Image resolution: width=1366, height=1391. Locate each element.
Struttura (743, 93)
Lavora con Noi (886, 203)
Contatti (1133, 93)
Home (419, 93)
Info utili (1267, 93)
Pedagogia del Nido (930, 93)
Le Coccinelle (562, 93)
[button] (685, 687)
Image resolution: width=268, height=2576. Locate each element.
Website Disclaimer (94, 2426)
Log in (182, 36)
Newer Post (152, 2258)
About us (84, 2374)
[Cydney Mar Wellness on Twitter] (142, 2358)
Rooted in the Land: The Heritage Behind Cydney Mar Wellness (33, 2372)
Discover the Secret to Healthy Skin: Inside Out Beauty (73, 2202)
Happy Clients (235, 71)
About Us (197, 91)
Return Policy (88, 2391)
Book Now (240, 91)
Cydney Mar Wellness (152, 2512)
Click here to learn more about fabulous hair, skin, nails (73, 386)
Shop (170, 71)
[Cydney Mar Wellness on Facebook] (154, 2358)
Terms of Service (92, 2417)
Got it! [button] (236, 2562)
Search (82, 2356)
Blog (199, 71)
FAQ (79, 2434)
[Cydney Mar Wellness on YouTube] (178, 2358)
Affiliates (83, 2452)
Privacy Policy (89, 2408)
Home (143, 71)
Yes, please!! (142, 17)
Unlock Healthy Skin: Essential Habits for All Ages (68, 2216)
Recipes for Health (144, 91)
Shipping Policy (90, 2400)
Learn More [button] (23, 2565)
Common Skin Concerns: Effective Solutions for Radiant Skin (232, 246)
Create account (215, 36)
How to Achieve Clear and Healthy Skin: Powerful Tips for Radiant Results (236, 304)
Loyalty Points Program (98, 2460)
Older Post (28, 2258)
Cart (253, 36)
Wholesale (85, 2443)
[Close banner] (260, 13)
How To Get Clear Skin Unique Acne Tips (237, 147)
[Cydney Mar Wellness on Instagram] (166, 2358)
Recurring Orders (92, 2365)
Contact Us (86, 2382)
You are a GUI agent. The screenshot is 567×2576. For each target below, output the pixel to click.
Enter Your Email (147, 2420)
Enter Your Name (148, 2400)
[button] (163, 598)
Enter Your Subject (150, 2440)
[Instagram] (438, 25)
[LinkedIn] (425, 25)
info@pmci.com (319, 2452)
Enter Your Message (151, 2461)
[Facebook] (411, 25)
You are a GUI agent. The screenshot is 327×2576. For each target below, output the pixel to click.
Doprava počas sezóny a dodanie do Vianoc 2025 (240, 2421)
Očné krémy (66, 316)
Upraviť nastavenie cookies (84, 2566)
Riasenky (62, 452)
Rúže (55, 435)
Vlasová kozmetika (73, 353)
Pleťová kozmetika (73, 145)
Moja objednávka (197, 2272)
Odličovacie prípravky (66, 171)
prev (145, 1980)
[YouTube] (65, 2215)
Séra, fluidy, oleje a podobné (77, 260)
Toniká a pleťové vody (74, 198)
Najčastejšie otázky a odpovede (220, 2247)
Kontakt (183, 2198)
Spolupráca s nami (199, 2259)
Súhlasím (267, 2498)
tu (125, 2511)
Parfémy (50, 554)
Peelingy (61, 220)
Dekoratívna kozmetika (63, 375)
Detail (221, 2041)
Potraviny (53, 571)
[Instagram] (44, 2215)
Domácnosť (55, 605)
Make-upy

■ ■ ■ ■ ■

§ **BRIEF**
Transcribe each line of the listing above precisely as it appears.

§ **SOLUTION TO THIS TASK**
Image resolution: width=1366, height=1391. Locate each element.
Struttura (743, 93)
Lavora con Noi (886, 203)
Contatti (1133, 93)
Home (419, 93)
Info utili (1267, 93)
Pedagogia del Nido (930, 93)
Le Coccinelle (562, 93)
[button] (685, 687)
Image resolution: width=268, height=2576. Locate each element.
Website Disclaimer (94, 2426)
Log in (182, 36)
Newer Post (152, 2258)
About us (84, 2374)
[Cydney Mar Wellness on Twitter] (142, 2358)
Rooted in the Land: The Heritage Behind Cydney Mar Wellness (33, 2372)
Discover the Secret to Healthy Skin: Inside Out Beauty (73, 2202)
Happy Clients (235, 71)
About Us (197, 91)
Return Policy (88, 2391)
Book Now (240, 91)
Cydney Mar Wellness (152, 2512)
Click here to learn more about fabulous hair, skin, nails (73, 386)
Shop (170, 71)
[Cydney Mar Wellness on Facebook] (154, 2358)
Terms of Service (92, 2417)
Got it! [button] (236, 2562)
Search (82, 2356)
Blog (199, 71)
FAQ (79, 2434)
[Cydney Mar Wellness on YouTube] (178, 2358)
Affiliates (83, 2452)
Privacy Policy (89, 2408)
Home (143, 71)
Yes, please!! (142, 17)
Unlock Healthy Skin: Essential Habits for All Ages (68, 2216)
Recipes for Health (144, 91)
Shipping Policy (90, 2400)
Learn More [button] (23, 2565)
Common Skin Concerns: Effective Solutions for Radiant Skin (232, 246)
Create account (215, 36)
How to Achieve Clear and Healthy Skin: Powerful Tips for Radiant Results (236, 304)
Loyalty Points Program (98, 2460)
Older Post (28, 2258)
Cart (253, 36)
Wholesale (85, 2443)
[Close banner] (260, 13)
How To Get Clear Skin Unique Acne Tips (237, 147)
[Cydney Mar Wellness on Instagram] (166, 2358)
Recurring Orders (92, 2365)
Contact Us (86, 2382)
You are a GUI agent. The screenshot is 567×2576. For each target below, output the pixel to click.
Enter Your Email (147, 2420)
Enter Your Name (148, 2400)
[button] (163, 598)
Enter Your Subject (150, 2440)
[Instagram] (438, 25)
[LinkedIn] (425, 25)
info@pmci.com (319, 2452)
Enter Your Message (151, 2461)
[Facebook] (411, 25)
You are a GUI agent. The screenshot is 327×2576. For each target below, output the pixel to click.
Doprava počas sezóny a dodanie do Vianoc 2025 (240, 2421)
Očné krémy (66, 316)
Upraviť nastavenie cookies (84, 2566)
Riasenky (62, 452)
Rúže (55, 435)
Vlasová kozmetika (73, 353)
Pleťová kozmetika (73, 145)
Moja objednávka (197, 2272)
Odličovacie prípravky (66, 171)
prev (145, 1980)
[YouTube] (65, 2215)
Séra, fluidy, oleje a podobné (77, 260)
Toniká a pleťové vody (74, 198)
Najčastejšie otázky a odpovede (220, 2247)
Kontakt (183, 2198)
Spolupráca s nami (199, 2259)
Súhlasím (267, 2498)
tu (125, 2511)
Parfémy (50, 554)
Peelingy (61, 220)
Dekoratívna kozmetika (63, 375)
Detail (221, 2041)
Potraviny (53, 571)
[Instagram] (44, 2215)
Domácnosť (55, 605)
Make-upy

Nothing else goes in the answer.